[Dataset entries]
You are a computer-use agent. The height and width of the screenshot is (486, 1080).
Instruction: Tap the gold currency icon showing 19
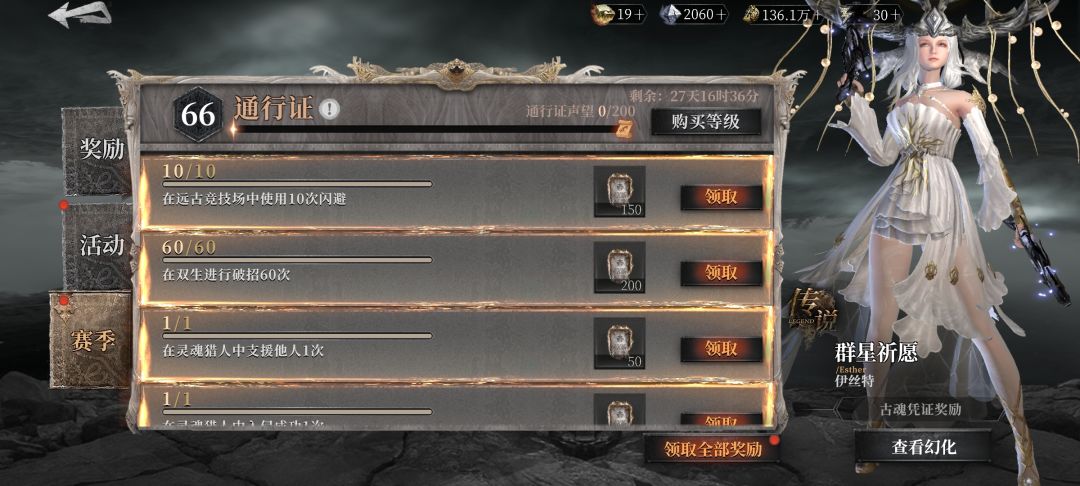601,14
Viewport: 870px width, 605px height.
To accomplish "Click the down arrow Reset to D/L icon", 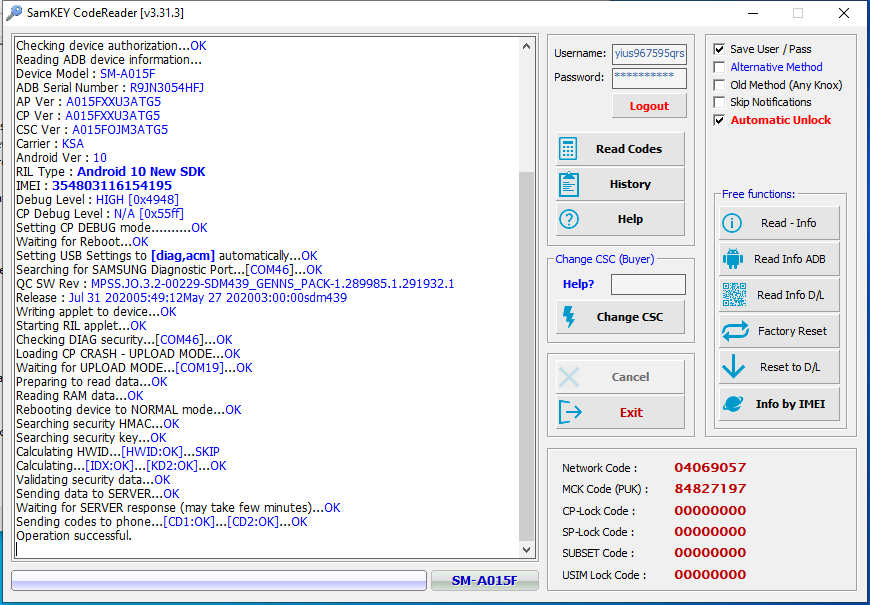I will pos(732,367).
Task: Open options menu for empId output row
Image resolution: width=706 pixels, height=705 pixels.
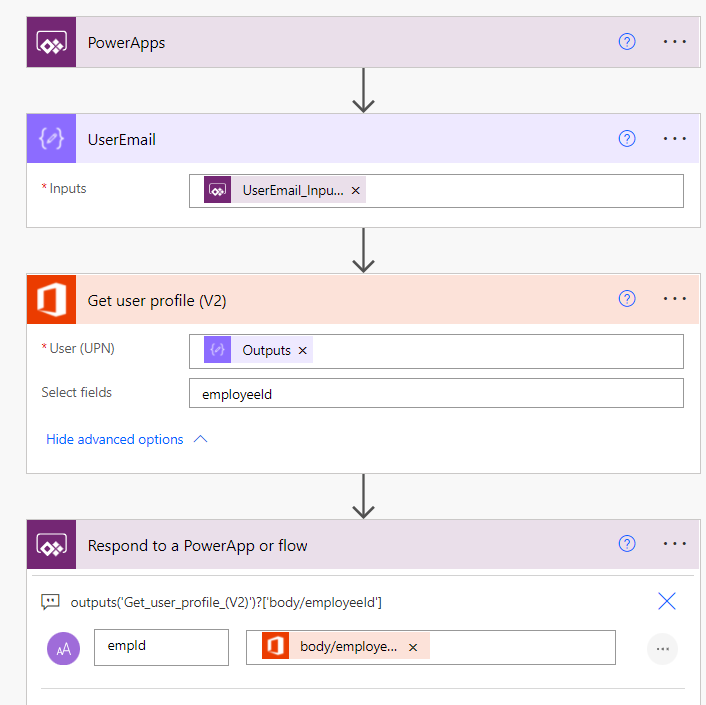Action: pos(662,648)
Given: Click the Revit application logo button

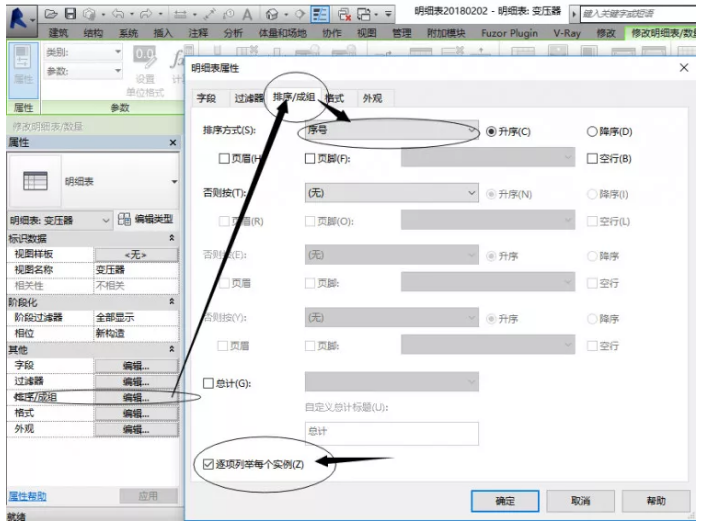Looking at the screenshot, I should tap(17, 15).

EXERCISE DIRECTIONS
The line with "Image resolution: width=706" and each line after it, through the final line of the data, are to be duplicated exactly, with pictures left out and nothing more included.

FINAL ANSWER
Image resolution: width=706 pixels, height=705 pixels.
Action: pos(662,648)
Given: Click the Revit application logo button

Looking at the screenshot, I should tap(17, 15).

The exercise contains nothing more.